== WORK INSTRUCTION ==
Would you give the listing again exactly as written, minus its pictures?

-------- INFORMATION GIVEN --------

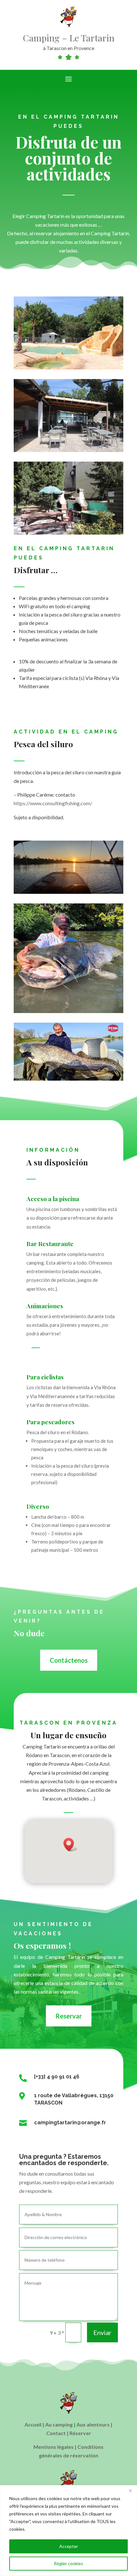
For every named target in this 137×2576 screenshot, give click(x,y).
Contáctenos (69, 1660)
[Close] (130, 2490)
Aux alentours (93, 2424)
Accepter (68, 2546)
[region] (68, 2530)
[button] (71, 1844)
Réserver (80, 2433)
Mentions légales (53, 2447)
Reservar (68, 2016)
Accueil (33, 2424)
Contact (56, 2433)
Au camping (59, 2424)
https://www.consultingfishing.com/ (53, 803)
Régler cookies (68, 2563)
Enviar (102, 2332)
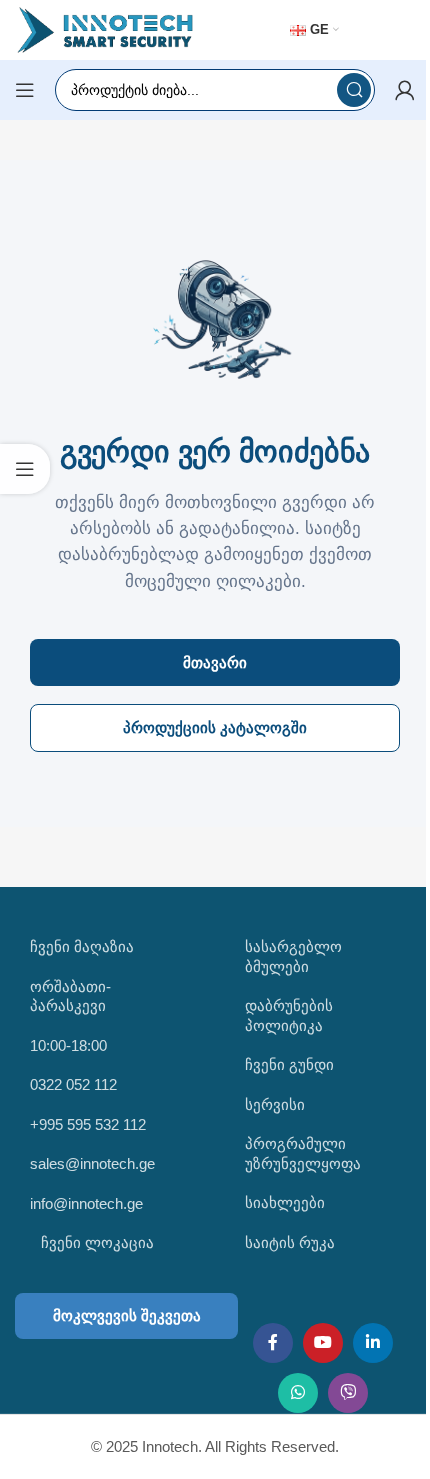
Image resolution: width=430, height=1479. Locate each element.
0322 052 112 (73, 1084)
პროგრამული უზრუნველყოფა (303, 1153)
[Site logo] (105, 28)
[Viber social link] (348, 1393)
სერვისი (275, 1104)
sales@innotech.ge (92, 1163)
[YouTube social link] (323, 1343)
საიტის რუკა (290, 1242)
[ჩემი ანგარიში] (405, 90)
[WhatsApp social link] (298, 1393)
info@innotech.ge (86, 1203)
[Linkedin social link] (373, 1343)
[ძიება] (354, 90)
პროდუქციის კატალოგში (215, 727)
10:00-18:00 (68, 1045)
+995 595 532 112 (88, 1124)
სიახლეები (285, 1202)
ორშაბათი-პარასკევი (70, 996)
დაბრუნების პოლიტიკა (289, 1015)
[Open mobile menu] (25, 90)
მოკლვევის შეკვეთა (127, 1315)
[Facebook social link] (273, 1343)
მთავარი (215, 662)
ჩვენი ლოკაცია (95, 1242)
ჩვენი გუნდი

--------

== RESPONSE AREA ==
For every named target in this 137×2576 screenshot, give click(x,y).
Contáctenos (69, 1660)
[Close] (130, 2490)
Aux alentours (93, 2424)
Accepter (68, 2546)
[region] (68, 2530)
[button] (71, 1844)
Réserver (80, 2433)
Mentions légales (53, 2447)
Reservar (68, 2016)
Accueil (33, 2424)
Contact (56, 2433)
Au camping (59, 2424)
https://www.consultingfishing.com/ (53, 803)
Régler cookies (68, 2563)
Enviar (102, 2332)
Image resolution: width=430, height=1479. Locate each element.
0322 052 112 (73, 1084)
პროგრამული უზრუნველყოფა (303, 1153)
[Site logo] (105, 28)
[Viber social link] (348, 1393)
სერვისი (275, 1104)
sales@innotech.ge (92, 1163)
[YouTube social link] (323, 1343)
საიტის რუკა (290, 1242)
[ჩემი ანგარიში] (405, 90)
[WhatsApp social link] (298, 1393)
info@innotech.ge (86, 1203)
[Linkedin social link] (373, 1343)
[ძიება] (354, 90)
პროდუქციის კატალოგში (215, 727)
10:00-18:00 (68, 1045)
+995 595 532 112 (88, 1124)
სიახლეები (285, 1202)
ორშაბათი-პარასკევი (70, 996)
დაბრუნების პოლიტიკა (289, 1015)
[Open mobile menu] (25, 90)
მოკლვევის შეკვეთა (127, 1315)
[Facebook social link] (273, 1343)
მთავარი (215, 662)
ჩვენი ლოკაცია (95, 1242)
ჩვენი გუნდი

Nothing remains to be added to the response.